By November, the Brexit secretary, David Davis, hopes to have agreed the outlines of the UK’s future relationship with the EU 27, allowing the OBR to carry out a more detailed forecast.

Nicky Morgan, the chair of the Treasury select committee, welcomed Hammond’s upbeat tone, but said he was right to be cautious about turning on the spending taps, and should not “undermine our own argument about fixing the roof while the sun is shining”. “I’m not sure anyone would say that the sun’s really out at the moment,” she added.

Labour’s Rachel Reeves, the chair of the business select committee, said: “It’s all jam tomorrow. What schools and hospitals need is money now.”

The OBR also set out full details of the Brexit bill the government agreed to pay in December’s EU withdrawal agreement.

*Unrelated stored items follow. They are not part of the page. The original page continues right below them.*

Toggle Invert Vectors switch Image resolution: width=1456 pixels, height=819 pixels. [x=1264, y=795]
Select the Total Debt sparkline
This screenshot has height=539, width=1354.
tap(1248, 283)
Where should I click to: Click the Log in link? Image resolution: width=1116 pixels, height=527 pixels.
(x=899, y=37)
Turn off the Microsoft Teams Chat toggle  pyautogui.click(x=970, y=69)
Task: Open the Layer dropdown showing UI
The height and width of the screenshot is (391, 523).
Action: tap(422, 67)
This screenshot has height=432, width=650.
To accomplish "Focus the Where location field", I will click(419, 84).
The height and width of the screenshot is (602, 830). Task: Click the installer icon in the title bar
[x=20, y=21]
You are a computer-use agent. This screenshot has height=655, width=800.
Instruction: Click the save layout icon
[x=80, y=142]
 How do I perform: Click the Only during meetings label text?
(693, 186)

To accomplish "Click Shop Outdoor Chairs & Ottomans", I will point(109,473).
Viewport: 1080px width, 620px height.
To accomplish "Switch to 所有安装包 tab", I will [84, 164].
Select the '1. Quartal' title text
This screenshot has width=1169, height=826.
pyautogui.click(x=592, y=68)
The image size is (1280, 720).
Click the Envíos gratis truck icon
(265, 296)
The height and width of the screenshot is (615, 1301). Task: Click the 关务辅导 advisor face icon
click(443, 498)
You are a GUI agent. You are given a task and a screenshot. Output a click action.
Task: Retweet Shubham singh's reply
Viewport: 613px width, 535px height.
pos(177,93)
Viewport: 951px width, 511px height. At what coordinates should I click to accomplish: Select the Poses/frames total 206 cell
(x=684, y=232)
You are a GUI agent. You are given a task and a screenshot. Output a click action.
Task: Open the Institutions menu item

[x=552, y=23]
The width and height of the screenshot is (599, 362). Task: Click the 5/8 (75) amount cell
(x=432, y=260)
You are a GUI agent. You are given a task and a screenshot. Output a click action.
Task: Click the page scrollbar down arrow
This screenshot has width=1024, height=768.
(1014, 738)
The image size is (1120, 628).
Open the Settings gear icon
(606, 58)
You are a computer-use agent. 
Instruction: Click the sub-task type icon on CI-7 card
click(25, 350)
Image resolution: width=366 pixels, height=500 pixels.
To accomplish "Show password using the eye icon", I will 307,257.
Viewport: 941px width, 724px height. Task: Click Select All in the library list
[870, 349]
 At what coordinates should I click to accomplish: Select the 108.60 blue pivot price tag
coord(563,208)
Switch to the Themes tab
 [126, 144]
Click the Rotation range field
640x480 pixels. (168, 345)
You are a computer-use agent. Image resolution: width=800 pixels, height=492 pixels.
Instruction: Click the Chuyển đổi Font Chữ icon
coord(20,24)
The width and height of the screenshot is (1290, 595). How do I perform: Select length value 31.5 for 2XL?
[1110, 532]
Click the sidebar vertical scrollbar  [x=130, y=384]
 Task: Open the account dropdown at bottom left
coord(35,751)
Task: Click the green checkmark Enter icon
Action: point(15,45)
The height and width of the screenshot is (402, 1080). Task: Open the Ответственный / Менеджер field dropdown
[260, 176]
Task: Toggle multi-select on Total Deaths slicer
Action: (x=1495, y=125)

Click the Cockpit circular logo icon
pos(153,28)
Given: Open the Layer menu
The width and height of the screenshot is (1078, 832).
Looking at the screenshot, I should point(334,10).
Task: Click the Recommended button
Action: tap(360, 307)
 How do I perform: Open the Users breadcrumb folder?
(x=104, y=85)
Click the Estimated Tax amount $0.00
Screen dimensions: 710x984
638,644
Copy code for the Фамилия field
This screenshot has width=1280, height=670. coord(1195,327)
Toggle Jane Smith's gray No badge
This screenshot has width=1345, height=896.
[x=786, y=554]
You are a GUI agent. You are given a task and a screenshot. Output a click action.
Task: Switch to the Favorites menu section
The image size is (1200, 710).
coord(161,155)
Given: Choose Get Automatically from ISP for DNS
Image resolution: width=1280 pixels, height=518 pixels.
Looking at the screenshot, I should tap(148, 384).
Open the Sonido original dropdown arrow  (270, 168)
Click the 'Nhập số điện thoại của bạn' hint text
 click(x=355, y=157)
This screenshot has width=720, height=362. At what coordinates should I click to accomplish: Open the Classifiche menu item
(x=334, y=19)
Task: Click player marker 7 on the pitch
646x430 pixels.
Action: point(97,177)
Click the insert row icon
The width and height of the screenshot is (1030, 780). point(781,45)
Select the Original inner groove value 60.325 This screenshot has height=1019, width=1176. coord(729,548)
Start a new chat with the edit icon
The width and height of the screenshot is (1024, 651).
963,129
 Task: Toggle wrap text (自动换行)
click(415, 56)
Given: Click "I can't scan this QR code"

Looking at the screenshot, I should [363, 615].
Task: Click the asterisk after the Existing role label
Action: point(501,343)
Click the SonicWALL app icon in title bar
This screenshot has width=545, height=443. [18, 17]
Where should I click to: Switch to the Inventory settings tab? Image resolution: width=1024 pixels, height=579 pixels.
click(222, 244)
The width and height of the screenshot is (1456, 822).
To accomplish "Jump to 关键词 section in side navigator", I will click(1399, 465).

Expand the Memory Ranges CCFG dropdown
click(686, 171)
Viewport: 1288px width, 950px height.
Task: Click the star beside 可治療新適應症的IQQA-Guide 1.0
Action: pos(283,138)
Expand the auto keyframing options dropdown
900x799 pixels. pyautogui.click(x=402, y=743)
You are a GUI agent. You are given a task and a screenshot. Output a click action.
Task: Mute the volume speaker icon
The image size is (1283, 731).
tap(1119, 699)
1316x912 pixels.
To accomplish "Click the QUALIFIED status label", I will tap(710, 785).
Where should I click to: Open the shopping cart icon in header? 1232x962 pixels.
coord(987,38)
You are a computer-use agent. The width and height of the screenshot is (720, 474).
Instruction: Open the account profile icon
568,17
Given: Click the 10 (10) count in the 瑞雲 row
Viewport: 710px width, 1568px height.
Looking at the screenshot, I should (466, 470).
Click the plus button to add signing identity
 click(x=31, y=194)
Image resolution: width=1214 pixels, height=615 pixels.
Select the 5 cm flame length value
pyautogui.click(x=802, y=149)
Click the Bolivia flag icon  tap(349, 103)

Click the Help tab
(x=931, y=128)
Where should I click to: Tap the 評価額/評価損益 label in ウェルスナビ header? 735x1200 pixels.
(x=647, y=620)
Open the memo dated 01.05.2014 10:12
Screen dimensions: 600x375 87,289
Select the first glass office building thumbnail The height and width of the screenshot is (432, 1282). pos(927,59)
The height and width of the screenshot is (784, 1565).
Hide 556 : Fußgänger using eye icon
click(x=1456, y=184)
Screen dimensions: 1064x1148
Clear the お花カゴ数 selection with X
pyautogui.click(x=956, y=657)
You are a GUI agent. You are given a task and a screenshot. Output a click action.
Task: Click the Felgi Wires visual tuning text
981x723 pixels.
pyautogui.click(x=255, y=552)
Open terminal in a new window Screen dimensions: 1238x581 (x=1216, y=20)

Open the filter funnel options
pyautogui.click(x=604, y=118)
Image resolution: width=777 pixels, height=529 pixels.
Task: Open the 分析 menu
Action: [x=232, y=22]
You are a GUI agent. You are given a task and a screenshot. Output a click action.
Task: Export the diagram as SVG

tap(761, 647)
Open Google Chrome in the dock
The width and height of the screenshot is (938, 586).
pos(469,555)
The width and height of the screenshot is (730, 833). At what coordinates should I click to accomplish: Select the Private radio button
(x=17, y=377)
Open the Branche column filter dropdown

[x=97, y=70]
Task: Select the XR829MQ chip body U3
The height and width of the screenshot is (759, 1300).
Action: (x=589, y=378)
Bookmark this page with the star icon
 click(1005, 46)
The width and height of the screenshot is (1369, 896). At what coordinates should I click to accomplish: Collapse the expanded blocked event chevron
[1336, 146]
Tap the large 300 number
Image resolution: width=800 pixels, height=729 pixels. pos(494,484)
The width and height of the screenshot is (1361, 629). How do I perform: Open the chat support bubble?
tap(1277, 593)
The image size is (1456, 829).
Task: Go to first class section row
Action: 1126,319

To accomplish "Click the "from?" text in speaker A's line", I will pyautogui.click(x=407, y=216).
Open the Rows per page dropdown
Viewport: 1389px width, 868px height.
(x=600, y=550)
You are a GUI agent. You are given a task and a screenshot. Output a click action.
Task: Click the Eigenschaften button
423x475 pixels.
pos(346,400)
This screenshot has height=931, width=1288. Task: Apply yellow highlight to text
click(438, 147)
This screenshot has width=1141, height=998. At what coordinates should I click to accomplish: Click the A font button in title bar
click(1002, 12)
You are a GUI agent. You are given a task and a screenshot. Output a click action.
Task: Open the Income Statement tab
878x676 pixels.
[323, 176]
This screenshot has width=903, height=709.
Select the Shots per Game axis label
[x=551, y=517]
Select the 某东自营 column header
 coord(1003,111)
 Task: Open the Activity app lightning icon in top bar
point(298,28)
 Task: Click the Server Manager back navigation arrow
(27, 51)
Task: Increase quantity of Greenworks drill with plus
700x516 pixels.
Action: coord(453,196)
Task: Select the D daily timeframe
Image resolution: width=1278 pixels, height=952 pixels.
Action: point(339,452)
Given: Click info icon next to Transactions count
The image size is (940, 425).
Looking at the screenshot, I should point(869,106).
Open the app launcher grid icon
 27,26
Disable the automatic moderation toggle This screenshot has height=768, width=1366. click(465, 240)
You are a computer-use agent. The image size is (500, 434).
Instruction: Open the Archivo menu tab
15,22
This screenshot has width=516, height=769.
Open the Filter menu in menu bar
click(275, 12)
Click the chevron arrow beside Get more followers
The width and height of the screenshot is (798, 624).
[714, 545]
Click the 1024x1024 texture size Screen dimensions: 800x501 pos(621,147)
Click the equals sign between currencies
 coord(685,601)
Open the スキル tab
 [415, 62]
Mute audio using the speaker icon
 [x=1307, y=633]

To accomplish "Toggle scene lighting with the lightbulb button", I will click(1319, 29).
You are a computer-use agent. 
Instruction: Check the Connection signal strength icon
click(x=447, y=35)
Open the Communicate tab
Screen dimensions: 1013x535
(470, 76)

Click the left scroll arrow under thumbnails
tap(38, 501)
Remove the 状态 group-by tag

It estimates that about 75% of the £37bn financial settlement will be paid by 2022 – with smaller payments, based on future EU pension liabilities, extending to at least 2064.

By 2022-23, that means the government will be paying £5.8bn less to the EU than as a member – but the OBR said that sum has been more than accounted for by spending pledges such as maintaining the level of farm subsidies, and continuing payments into some key EU institutions.

Taking back control of Britain’s EU contributions became a key element of the leave campaign during the 2017 general election, with Vote Leave suggesting they could be diverted to the NHS.

But the OBR warned the economic effects of Brexit would likely outweigh the reduced contributions into the budget. “It is important not to view these figures in isolation,” it said. “While this is one of the more direct ways in which leaving the EU impacts upon the public finances, it is unlikely to be the largest one.”